Non solo moglie e figlia di Ablyazov vengono cercate, arrestate ed espulse, ma la stessa cosa il Kazakistan tenta di farla anche per Alexandr Pavlov, guardia del corpo di Ablyazov, in carcere in Spagna dal maggio dello scorso anno – accusato di appropriazione indebita e terrorismo – in attesa di estradizione o come l'ex guardia del corpo e capo del movimento “Attività Civile” Muratbek Ketebayev, arrestato il 12 giugno a Lublino (Polonia)

Secondo Sel, inoltre, ci sarebbe da chiarire se è vero - come scriveva Ferruccio Sansa sul Fatto Quotidiano - che Lamberto Giannini, responsabile Digos e Maurizio Improta, dirigente dell'ufficio immigrazione coinvolti nella vicenda siano stati successivamente promossi.

Distribuzione delle colpe. Nei prossimi giorni il Comitato parlamentare per la sicurezza della Repubblica (Copasir) ascolterà il generale Arturo Esposito, direttore dell'Aisi (Agenzia informazioni e sicurezza interna) dietro al quale – secondo Dagospia – ci sarebbero sia Alfano che Renato Schifani e la “componente siculo-palermitana del Pdl”, mentre alcuna informazione utile è stata fornita giovedì da Adriano Santini, direttore dell'Agenzia informazioni e sicurezza esterna (Aise).
Si sa inoltre, che l'Alto commissario dell'Unchr, António Guterres ha pronto un intervento pubblico, portando la questione sul piano internazionale, dove sarebbe interessante capire se la «figura miserabile» come l'ha definita il ministro degli Esteri Emma Bonino, derivi dall'”extraordinary rendition” in sé o solo dal fatto che la notizia è diventata di dominio pubblico, anche oltreconfine. Dal Parlamento Europeo, il 24 giugno, l'eurodeputata francese Nicole Kiil-Nieslen (Europe Écologie-Verdi) ha parlato di «collusione manifesta tra gli agenti dei servizi speciali italiani [come l'Aise appunto, che si occupa delle minacce provenienti dall'estero, ndr] e le autorità del Kazakistan, Paese dove è pessimo il bilancio in materia di diritti umani».

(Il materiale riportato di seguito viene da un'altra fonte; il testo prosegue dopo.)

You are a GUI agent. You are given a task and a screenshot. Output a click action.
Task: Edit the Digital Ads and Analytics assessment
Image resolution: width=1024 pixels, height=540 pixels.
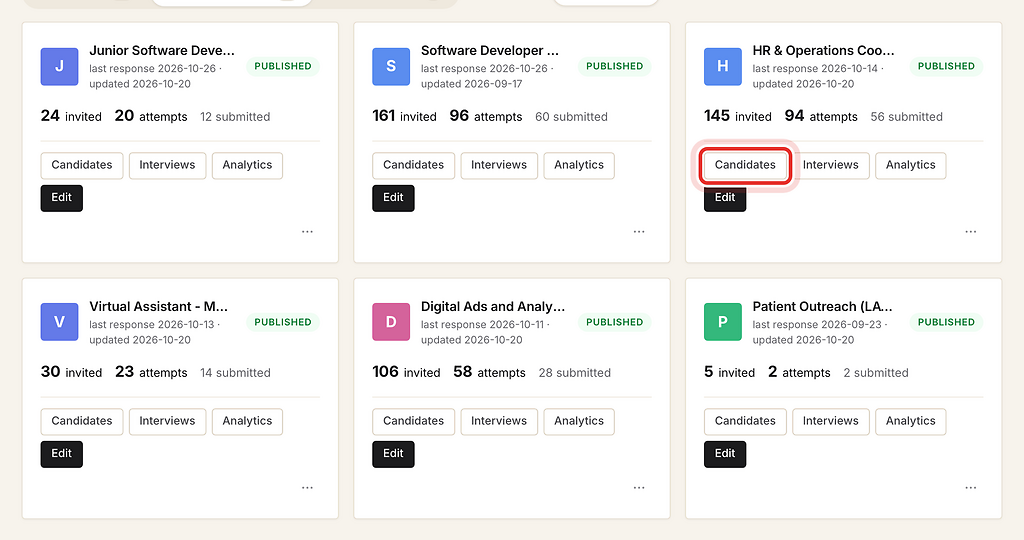click(x=393, y=454)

La rete del dittatore. Oltre ai già citati rapporti personali con Silvio Berlusconi, stretti sono i legami italo-kazaki sul versante economico. Non solo l'Eni (dal 1992) e le risorse naturali del Paese (nella fattispecie quelle del giacimento di Kashagan, riserve stimate 35 miliardi di barili) ma anche Finmeccanica e Ferrovie, che nel 2009 firmano un contratto di cooperazione per lo sviluppo della rete ferroviaria, così come noti sono gli affari di società come la Exxon, la Shell e la Total in Kazakistan. Una rete internazionale che ha permesso al paese di diventare prima “osservatore” e poi presidente annuale (nel 2010) dell'assemblea parlamentare dell'Organizzazione per la sicurezza e la cooperazione in Europa (Osce).

Investigatori conto terzi. Nei giorni precedenti all'operazione Mukhtar Ablyazov sarebbe stato individuato e fotografato nell'abitazione romana, giustificando così la richiesta di estradizione dell'ambasciata kazaka.
Secondo i legali della donna – che accusano l'Italia di “eccesso di potere” e di “decreto illegittimo” e peraltro “viziato” da macroscopici errori materiali (come la casella dei precedenti penali barrata nonostante la Shalabayeva non abbia alcun precedente e la definizione di un ingresso illegale dal Brennero con la segnalazione della polizia che però parlava di Olbia) - ad “attenzionare” la famiglia sarebbe stata la società di sicurezza italiana “Syra” su incarico di una società israeliana. Costo dell'operazione – riporta Repubblica – 5.000 euro. Chi ha messo sotto contratto la società israeliana?

Con tante e tali questioni ancora aperte, sia sul piano nazionale - i rapporti di forza tra Agezie, politica e forze dell'ordine - che internazionale - i rapporti economici tra l'Italia ed un regime ampiamente fornito di risorse naturali - rispondere con un "non sapevamo" non è accettabile. Tantomeno lo è la "soluzione all'italiana" dei diritti umani a geometria variabile. Variabile come le fluttuazioni del prezzo del petrolio.